Tengo 17 años & me encuentro en plena adolescencia, en la etapa más feliz de la vida de una persona, aunque debo ser la excepción.
¿Que si soy feliz? No. Es evidente que no.
Desde que tengo uso de razón me he estado restringiendo alimentos. Recuerdo cuando apenas tenía 7 u 8 años... Escondía la comida en la terraza, detrás de un gran mueble donde mis padres dejaban latas de conserva, bolsas de basura & ese tipo de cosas. Estuve años escondiendo allí todos aquellos alimentos que me obligaban a comer & yo no quería. ¿Por qué no me los comía? Ni yo misma lo se... Recordando esto me doy cuenta de que mi ED se remonta a hace más de la mitad de mi vida. A través de él ha aparecido mi distorsión visual sobre mi cuerpo, mi inseguridad & mi bajo autoestima, por no decir inexistente.
¿Qué suelen hacer las niñas cuando se les llama gordas? Pasar del tema, seguir sonriendo & devolver los insultos a esos niños crueles típicos de nuestra infancia. Pero no. Yo no pasé, sino que me empequeñecí. Usé la comida como vía de escape & comía a escondidas, comía como si fuese lo último que fuese a hacer. Porque la comida me hacía feliz, aunque al mismo tiempo me autodestruía.
Cuando llegó Mía a mi vida, me sentí feliz.
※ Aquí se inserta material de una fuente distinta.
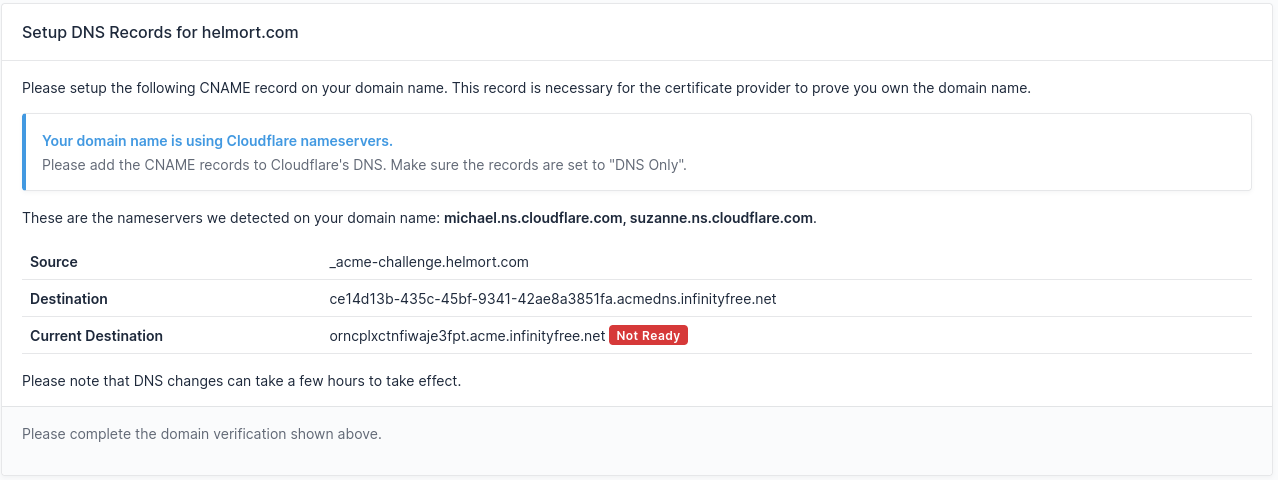Click the "Setup DNS Records for helmort.com" heading
Image resolution: width=1278 pixels, height=480 pixels.
click(160, 32)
Podía comer todo lo que quisiese & después vomitarlo. Era una sensación asquerosa, me sangraban los nudillos de la insistencia, tenía los ojos inyectados en sangre constantemente & me salían las típica manchitas en la cara por hacer fuerza. Pero no me importaba, tenía el control, podía comer lo que yo quisiese...
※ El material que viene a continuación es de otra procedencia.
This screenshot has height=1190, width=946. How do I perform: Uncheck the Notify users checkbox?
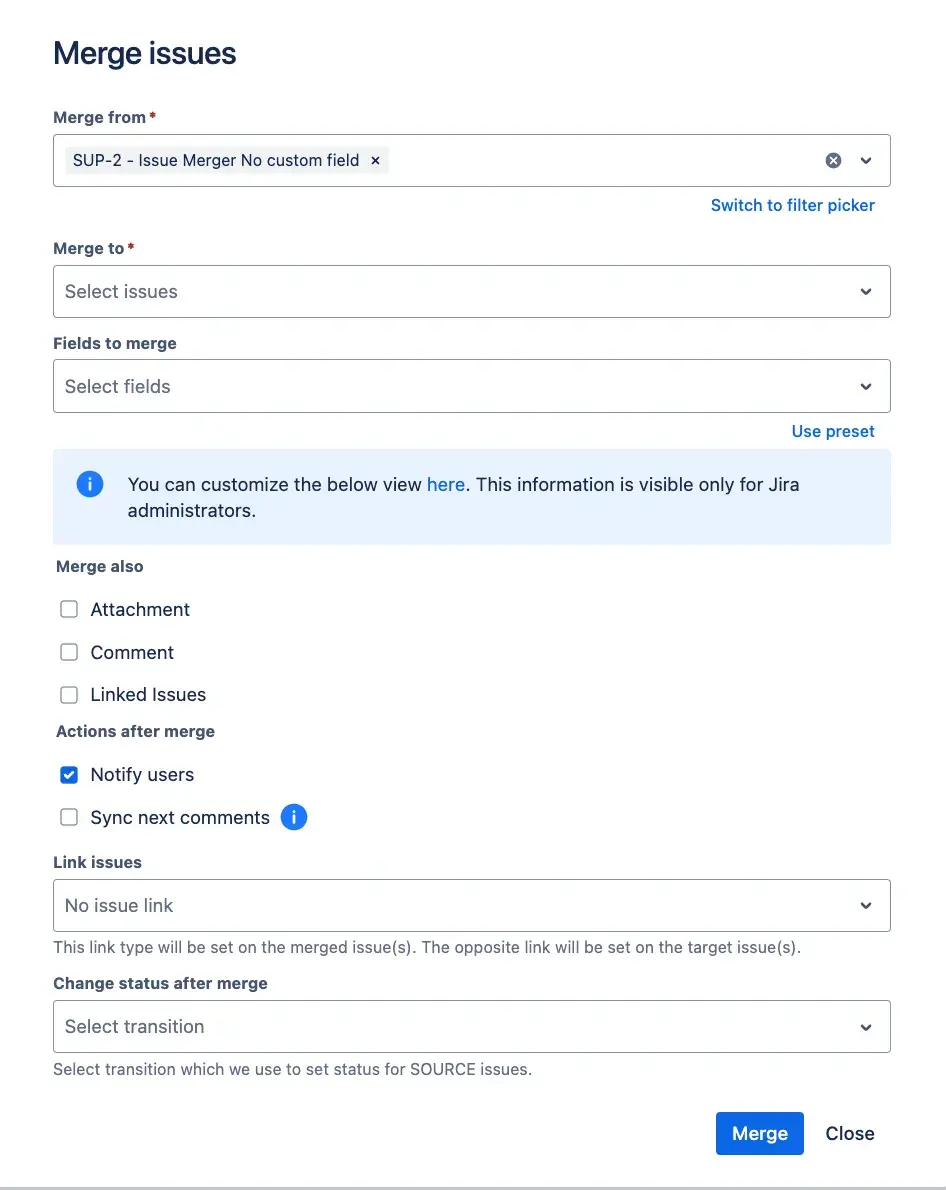pos(69,775)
No duró mucho tiempo. Cada vez me sentía peor. ¿Por qué los demás niños comían & no vomitaban? ¿Por qué los demás no comían con mi mismo ansia? ¿Por qué eran ajenos a todo?
A partir de ese momento, comer estaba prohibido para mí. Conocí a Ana, & fue lo mejor que pude hacer, o eso me pareció. Evidentemente, había veces que mi control flojeaba & me atracaba, pero Mía estaba allí para salvarme... Mi querida & traicionera amiga...
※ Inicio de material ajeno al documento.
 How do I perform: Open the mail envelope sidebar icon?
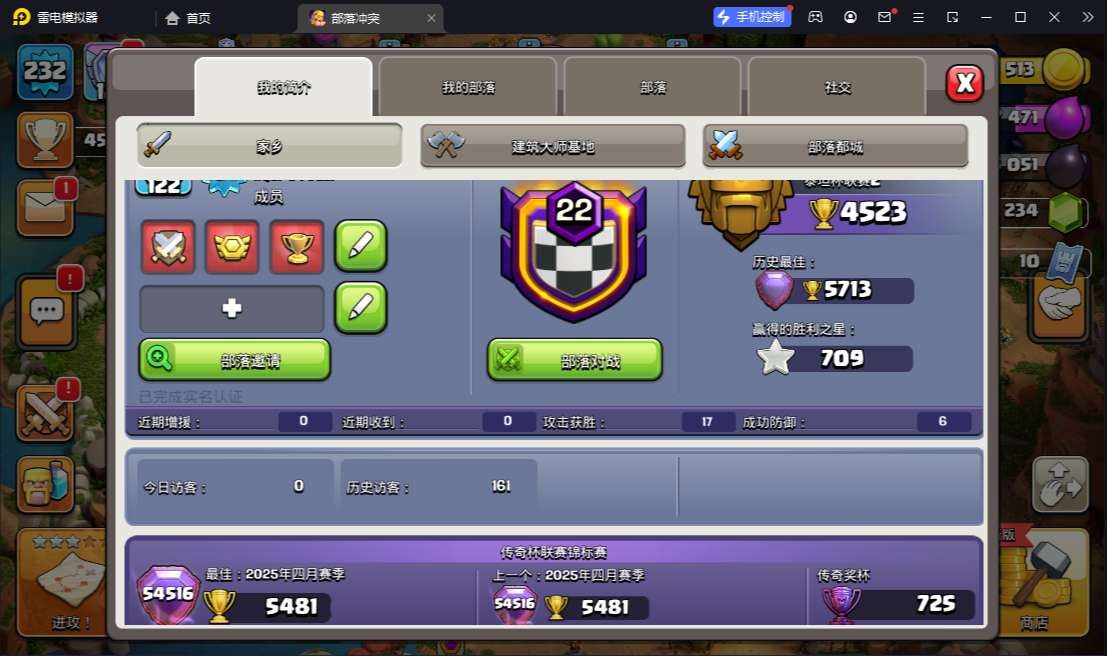pyautogui.click(x=45, y=208)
Ana estaba celosa de Mía, quería tenerme solo para ella, asique solo veía a Mía cada mucho tiempo, a escondidas, pero Ana siempre se enteraba. Entonces conocí a otra amiga, la cuchilla. Me ayudaba a no sentirme tan culpable por haber engañado a Ana. Definitivamente, Mía debía desaparecer.
Todo parecía ir bien. Mía seguía visitandome de vez en cuando, pero Ana se había ido. Sonreí. Nadie quiere una amiga tan controladora, nadie quiere que su amiga le obligue a hacer cosas que ella no quiere... o mejor dicho, quiere & no quiere a la vez.
Pero Ana volvió. & volvió con más fuerza. Me dejaba ver a Mía, pero muy pocas veces. Ella ocupaba todo mi tiempo, todos mis pensamientos. Me dominaba. Ana me daba lo que yo quería, a cambio de que yo le fuese fiel. A veces Ana no cumplía su parte del trato, por lo que yo acudía a Mía. Pero Ana siempre sabe hacerme volver. SIEMPRE.
Mis padres cuando se enteraron de mi amistad con Ana, no lo aceptaron. Me intentaron convencer de que Ana no era una buena influencia, que debía buscar nuevas amistades. Así pues, tuve que fingir frente a ellos que ya no era amiga de Ana, por lo que tuve que dejarla un poco aparte. Mía vino a consolarme siempre que yo lo necesitaba.
Ahora Ana ha vuelto, mis padres lo saben, pero no pueden hacer nada. Ana es más fuerte que nunca & yo... más débil que antes.